Stupidity Before Bed, And After Every Meal

Trent Hamm, after flossing

 

Kudos yet again to everyone’s favorite purveyor of pointless personal finance advice, Trent Hamm of The Simple Dollar. Our hero has discovered a groundbreaking new way to avoid the tartar and dental caries that have plagued mankind since we started walking upright. Tired of having a smile that looks like a truck drove through it? You’re not going to believe how easy it is to solve that particular problem. Check out Trent, coming hard with the wisdom on November 5, 2009:

Brush your teeth. An unclean mouth is a perfect place for unwanted bacteria and germs to take root. Good oral hygiene reduces the chance for bacteria to grow in your mouth.

(Italics and boldface his.) And because repetition is the key to education, here’s another golden excerpt, this one from February 28, 2008:

Brush your teeth every day and floss them, too. Also, visit the dentist sometimes to make sure your teeth are still in good shape.

A clean mouth and clean teeth give you a nice smile and fresh breath, both of which are major positives for one’s personal appearance. It just takes a good scrubbing in the morning to cause it, so don’t skip over brushing your teeth.

No one’s going to remember something that complicated, so here’s yet another passage, from November 16, 2006:

Practice strong oral hygiene and use a strong mouthwash. Brush your teeth thoroughly at least twice a day; your breath is a key part of your appearance and “cover up” items such as Tic-Tacs often only work for a short while. It’s much better for your appearance to make sure your mouth is truly clean.

And finally (finally for our purposes, that is. We’re pretty sure Trent will still have much more to say about the value of brushing one’s teeth), here’s one from January 23, 2010:

…clean your teeth. If you have a habit of using more than just a dab of any product, read the directions and make sure you’re not over-using. If you’re using three times as much as you should, you’re buying three bottles for every one you actually need to buy.

Get the last little bit out. When the toothpaste tube seems empty, put the cap back on and cut off the bottom – you can still squeeze out a surprising amount.

Okay, so now that Trent has established that a good way to preserve the health of your teeth is to…

/going back to check, making sure we get it right

brush them, how to do so? Presumably, you’re going to need toothpaste to accomplish this bit of hygienic sorcery.

 

Aim is the cheapest toothpaste in existence. You don’t have to look hard to find it selling for around $1 for a 6-ounce tube. That’s less than a penny a brushing. Or as Trent would describe it, highway robbery courtesy of those rapacious capitalists at Church & Dwight. 

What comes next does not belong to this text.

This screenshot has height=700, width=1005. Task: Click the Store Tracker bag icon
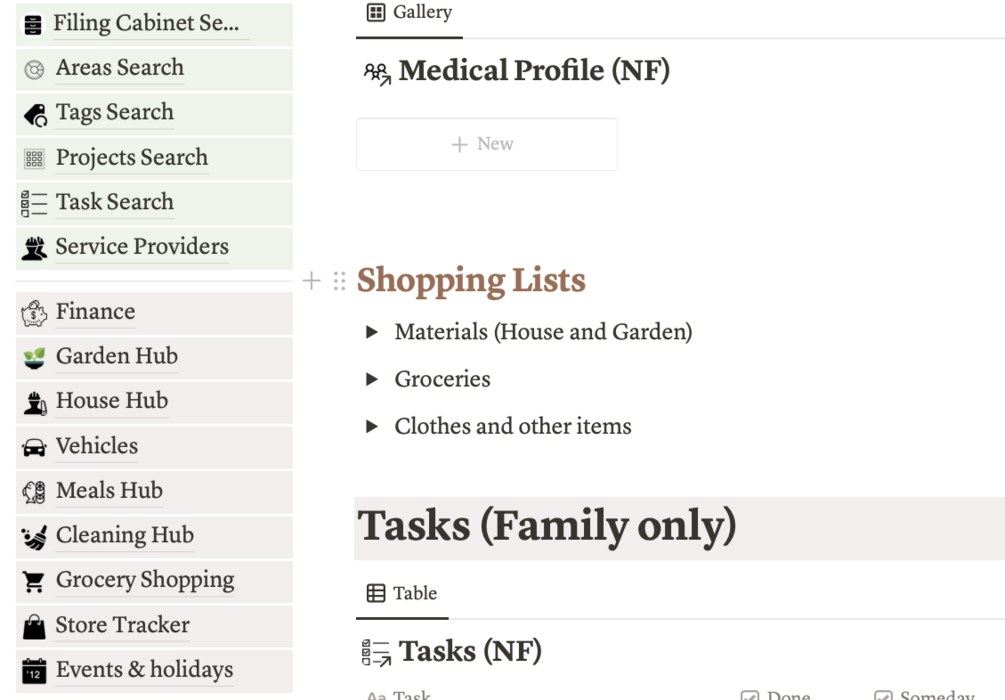coord(34,626)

Trent was tired of Big Sodium Bicarbonate profiting off the mouths of the 99%. True to his pathologically frugal nature, he devoted a recent post to, of course, making your own toothpaste. At this point, we’re fairly impressed that he deigns to spew this drivel via a commercially manufactured computer, instead of one that he grew from saplings in his back yard. From last March 1:

The best recipe I’ve found is mixing 1/2 cup baking soda, 1/4 cup hydrogen peroxide, a packet of stevia (a natural sweetener that also is good for your teeth), and either a dash of cinnamon or a drop or two of peppermint oil (for flavor). Mix these together until they form a paste.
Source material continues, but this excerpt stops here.